WORK ITEM —
Below are some entries. Repeat exactly the lines from the one with "The height and width of the screenshot is (171, 203)." through the one with "You are a computer-use agent. Viewport: 486px", and only those.

Collected data
Start of Block

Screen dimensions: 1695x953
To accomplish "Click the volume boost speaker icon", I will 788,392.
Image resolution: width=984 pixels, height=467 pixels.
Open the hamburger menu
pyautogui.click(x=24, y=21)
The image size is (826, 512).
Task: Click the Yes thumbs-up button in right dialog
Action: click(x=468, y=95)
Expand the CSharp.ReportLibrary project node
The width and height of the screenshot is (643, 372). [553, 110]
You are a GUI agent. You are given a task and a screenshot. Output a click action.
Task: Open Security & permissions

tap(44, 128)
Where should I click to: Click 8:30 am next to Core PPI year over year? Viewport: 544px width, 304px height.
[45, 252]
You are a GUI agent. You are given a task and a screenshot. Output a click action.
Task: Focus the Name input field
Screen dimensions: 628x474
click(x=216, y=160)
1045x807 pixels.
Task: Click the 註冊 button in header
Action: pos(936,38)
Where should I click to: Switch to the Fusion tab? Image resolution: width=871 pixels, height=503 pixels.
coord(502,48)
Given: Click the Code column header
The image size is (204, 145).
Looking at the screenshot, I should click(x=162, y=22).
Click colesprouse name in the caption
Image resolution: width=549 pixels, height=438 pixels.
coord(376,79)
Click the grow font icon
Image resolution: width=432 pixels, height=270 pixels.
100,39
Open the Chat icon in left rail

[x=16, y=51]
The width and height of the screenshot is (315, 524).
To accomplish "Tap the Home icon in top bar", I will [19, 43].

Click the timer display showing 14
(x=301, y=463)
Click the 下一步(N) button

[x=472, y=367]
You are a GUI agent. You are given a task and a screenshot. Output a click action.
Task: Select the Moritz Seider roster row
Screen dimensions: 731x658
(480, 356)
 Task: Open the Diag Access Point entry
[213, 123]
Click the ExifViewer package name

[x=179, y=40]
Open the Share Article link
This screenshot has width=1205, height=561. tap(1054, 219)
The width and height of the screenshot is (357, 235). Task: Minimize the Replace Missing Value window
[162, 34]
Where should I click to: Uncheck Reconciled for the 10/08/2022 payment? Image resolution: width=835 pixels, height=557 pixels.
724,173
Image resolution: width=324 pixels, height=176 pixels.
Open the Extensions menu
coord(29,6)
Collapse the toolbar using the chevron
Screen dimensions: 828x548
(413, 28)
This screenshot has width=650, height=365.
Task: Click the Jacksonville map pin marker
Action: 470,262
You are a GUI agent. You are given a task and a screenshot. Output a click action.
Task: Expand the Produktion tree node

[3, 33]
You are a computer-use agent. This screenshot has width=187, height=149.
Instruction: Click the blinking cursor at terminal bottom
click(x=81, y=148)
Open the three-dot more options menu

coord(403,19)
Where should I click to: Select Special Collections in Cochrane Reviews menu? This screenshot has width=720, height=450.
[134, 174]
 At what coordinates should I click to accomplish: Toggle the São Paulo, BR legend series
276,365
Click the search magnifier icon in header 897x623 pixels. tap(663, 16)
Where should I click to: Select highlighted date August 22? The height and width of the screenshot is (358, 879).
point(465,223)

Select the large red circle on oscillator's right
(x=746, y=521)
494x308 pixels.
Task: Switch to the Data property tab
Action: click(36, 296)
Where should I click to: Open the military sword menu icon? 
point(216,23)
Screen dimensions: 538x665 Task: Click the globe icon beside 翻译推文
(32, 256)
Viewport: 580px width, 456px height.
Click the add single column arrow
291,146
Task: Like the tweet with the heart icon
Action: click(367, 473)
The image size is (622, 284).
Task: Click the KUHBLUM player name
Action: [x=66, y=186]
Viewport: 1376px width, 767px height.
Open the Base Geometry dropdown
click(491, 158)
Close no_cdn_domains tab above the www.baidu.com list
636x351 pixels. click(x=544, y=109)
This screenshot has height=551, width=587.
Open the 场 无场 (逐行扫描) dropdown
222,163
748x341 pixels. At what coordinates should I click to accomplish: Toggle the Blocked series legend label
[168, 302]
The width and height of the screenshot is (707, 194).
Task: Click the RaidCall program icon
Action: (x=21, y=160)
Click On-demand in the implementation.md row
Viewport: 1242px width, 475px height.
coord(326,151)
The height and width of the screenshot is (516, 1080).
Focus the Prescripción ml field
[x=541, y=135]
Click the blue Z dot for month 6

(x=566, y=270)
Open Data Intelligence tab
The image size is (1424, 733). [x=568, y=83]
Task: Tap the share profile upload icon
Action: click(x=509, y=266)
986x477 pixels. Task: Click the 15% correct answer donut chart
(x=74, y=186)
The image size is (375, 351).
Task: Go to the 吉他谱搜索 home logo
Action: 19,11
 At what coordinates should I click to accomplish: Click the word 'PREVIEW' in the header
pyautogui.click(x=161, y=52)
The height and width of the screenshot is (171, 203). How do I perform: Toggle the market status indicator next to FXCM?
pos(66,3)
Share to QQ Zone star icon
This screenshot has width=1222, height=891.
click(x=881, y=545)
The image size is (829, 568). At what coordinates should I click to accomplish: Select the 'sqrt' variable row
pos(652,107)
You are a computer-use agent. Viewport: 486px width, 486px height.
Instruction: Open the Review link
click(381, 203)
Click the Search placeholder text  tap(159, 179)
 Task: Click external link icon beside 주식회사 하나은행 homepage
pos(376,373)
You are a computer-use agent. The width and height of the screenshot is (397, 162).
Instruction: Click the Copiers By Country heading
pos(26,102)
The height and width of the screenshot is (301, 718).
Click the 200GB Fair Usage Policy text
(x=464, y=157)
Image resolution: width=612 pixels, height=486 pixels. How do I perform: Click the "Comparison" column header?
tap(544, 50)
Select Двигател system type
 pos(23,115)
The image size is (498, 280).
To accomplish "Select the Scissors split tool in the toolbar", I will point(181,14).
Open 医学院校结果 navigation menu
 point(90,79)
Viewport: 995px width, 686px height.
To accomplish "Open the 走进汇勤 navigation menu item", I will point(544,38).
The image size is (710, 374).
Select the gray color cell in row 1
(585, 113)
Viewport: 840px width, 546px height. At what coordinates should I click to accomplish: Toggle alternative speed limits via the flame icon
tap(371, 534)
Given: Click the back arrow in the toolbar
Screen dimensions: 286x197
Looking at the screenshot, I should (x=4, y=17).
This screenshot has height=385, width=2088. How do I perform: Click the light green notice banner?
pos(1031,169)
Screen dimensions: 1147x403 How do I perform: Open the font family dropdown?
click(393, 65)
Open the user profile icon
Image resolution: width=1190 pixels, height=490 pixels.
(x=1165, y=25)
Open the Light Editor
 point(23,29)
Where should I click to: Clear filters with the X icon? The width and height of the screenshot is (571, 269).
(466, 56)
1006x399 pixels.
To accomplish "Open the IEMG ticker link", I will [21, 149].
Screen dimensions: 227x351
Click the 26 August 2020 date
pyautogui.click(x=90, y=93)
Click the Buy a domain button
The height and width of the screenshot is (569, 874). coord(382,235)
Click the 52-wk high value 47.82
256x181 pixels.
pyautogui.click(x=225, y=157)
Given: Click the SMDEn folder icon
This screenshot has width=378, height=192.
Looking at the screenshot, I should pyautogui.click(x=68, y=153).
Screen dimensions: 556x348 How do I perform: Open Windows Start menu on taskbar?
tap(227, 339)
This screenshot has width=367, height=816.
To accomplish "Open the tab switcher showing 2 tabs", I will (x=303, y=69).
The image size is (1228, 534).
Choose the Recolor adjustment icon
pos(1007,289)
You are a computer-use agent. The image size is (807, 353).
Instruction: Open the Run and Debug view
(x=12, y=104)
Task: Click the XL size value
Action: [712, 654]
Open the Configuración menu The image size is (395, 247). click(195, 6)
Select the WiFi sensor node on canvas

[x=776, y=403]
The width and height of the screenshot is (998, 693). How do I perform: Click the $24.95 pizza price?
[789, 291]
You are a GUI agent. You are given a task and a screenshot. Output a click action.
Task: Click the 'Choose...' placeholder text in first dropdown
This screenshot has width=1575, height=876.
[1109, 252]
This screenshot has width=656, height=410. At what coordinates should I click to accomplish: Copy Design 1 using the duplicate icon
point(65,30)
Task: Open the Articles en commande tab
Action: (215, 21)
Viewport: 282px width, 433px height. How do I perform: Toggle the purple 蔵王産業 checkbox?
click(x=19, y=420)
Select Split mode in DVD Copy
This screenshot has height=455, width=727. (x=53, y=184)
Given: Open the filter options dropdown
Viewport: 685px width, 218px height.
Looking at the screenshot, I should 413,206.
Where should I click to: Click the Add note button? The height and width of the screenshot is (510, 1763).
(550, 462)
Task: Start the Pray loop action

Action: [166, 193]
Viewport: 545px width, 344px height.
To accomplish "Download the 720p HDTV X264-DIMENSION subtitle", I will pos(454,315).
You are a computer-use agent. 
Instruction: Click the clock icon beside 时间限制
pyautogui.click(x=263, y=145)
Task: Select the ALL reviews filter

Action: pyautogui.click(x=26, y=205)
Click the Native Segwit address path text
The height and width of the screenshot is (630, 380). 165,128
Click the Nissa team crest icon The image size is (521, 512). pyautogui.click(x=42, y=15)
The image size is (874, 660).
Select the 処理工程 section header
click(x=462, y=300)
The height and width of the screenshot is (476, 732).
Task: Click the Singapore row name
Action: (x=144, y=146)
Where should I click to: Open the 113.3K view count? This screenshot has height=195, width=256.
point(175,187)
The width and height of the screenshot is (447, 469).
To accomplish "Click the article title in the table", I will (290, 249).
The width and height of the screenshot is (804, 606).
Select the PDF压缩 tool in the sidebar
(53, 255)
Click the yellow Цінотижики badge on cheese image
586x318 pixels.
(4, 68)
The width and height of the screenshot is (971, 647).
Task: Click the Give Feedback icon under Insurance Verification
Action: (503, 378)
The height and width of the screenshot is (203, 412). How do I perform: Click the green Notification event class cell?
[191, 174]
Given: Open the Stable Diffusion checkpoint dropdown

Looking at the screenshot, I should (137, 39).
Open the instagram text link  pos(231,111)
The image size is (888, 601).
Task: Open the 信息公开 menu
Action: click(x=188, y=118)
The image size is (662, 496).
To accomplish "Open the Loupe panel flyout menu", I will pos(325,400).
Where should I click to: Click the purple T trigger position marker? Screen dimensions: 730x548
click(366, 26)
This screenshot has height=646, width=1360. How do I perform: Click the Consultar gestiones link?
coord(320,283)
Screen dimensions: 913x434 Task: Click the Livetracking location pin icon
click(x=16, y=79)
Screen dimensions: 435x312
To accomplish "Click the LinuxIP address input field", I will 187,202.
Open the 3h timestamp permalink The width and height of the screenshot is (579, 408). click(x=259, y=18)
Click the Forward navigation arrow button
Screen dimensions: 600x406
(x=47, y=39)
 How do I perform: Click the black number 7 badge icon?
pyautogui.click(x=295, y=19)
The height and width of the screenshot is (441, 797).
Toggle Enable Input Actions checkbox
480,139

End of Block

EXPECTED ANSWER —
The height and width of the screenshot is (171, 203). How do I perform: Toggle the market status indicator next to FXCM?
pos(66,3)
Share to QQ Zone star icon
This screenshot has width=1222, height=891.
click(x=881, y=545)
The image size is (829, 568). At what coordinates should I click to accomplish: Select the 'sqrt' variable row
pos(652,107)
You are a computer-use agent. Viewport: 486px width, 486px height.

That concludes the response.